WHAT YOU ARE ASKED TO DO:
Within the data below, find the string "icon" and return each line where it occurs.

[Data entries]

=== Section Start ===

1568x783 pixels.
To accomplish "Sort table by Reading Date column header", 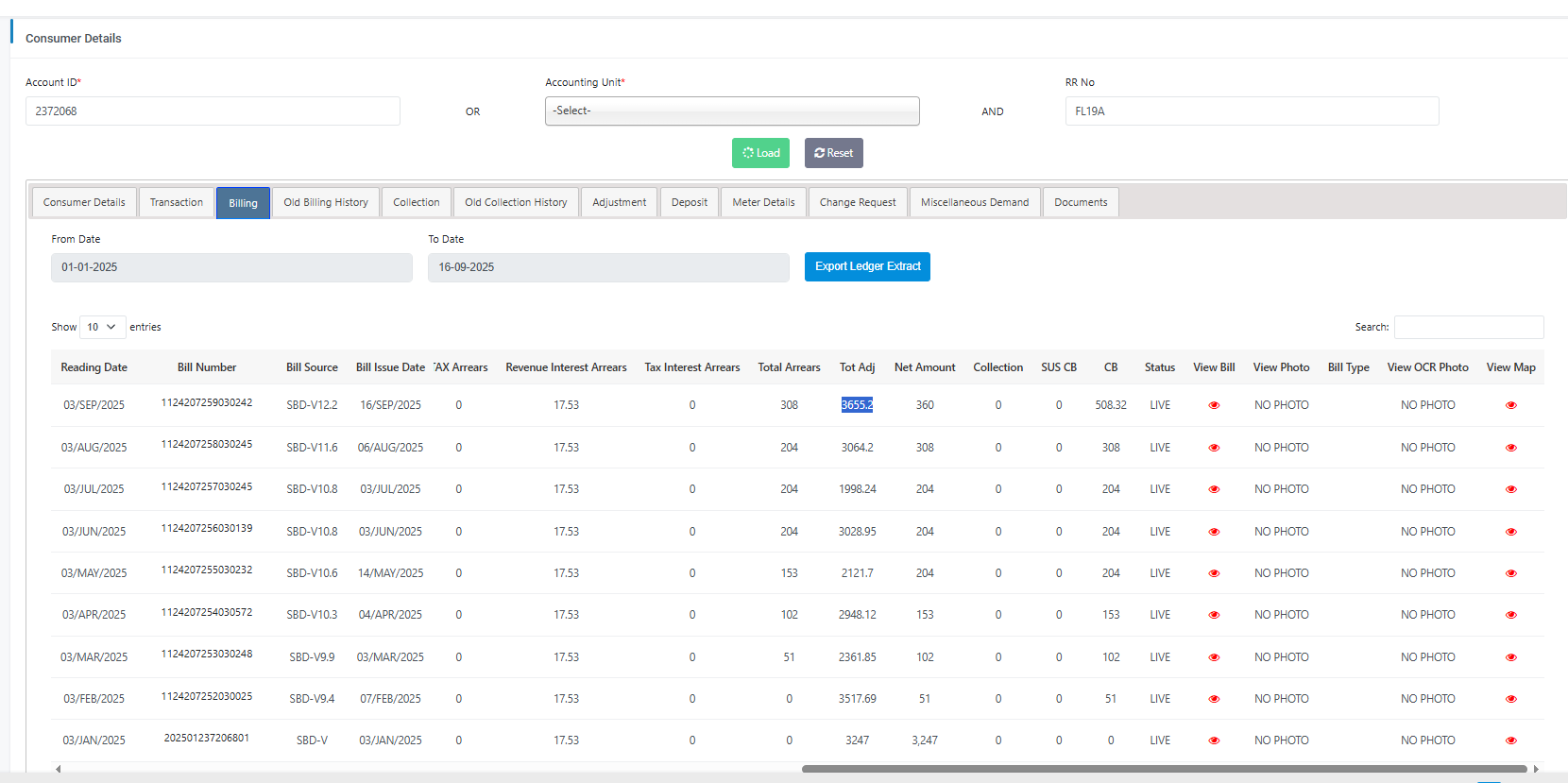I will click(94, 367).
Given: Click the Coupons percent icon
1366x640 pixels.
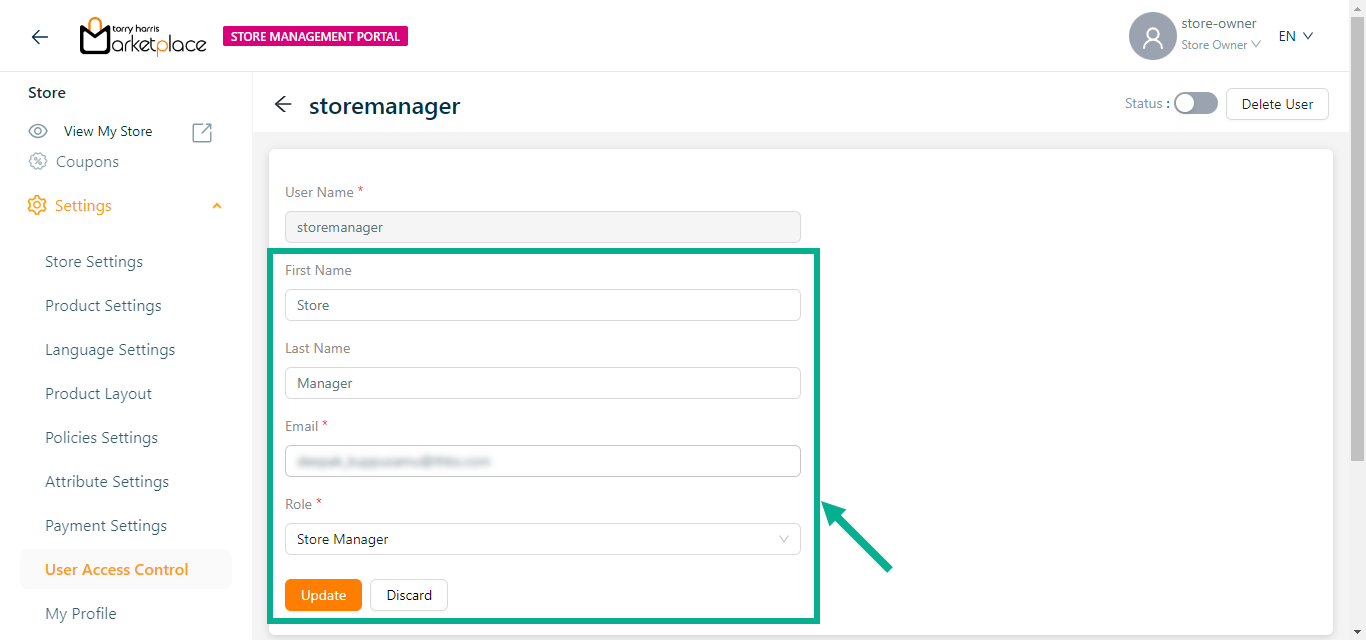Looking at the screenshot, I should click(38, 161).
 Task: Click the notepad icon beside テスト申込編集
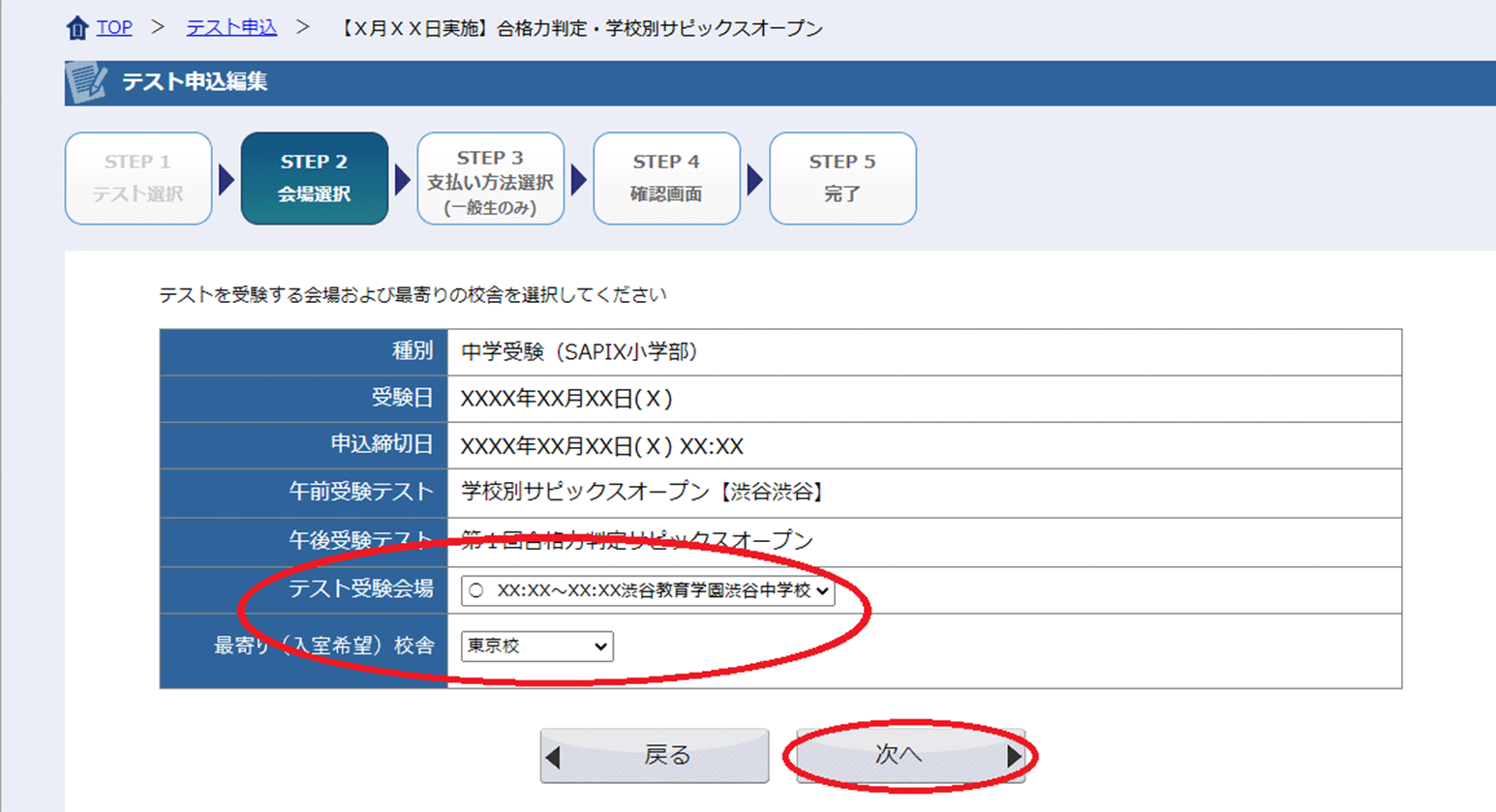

=== Section End ===

OUTPUT OF THE EXERCISE:
Given: Click the Coupons percent icon
 Task: Click the notepad icon beside テスト申込編集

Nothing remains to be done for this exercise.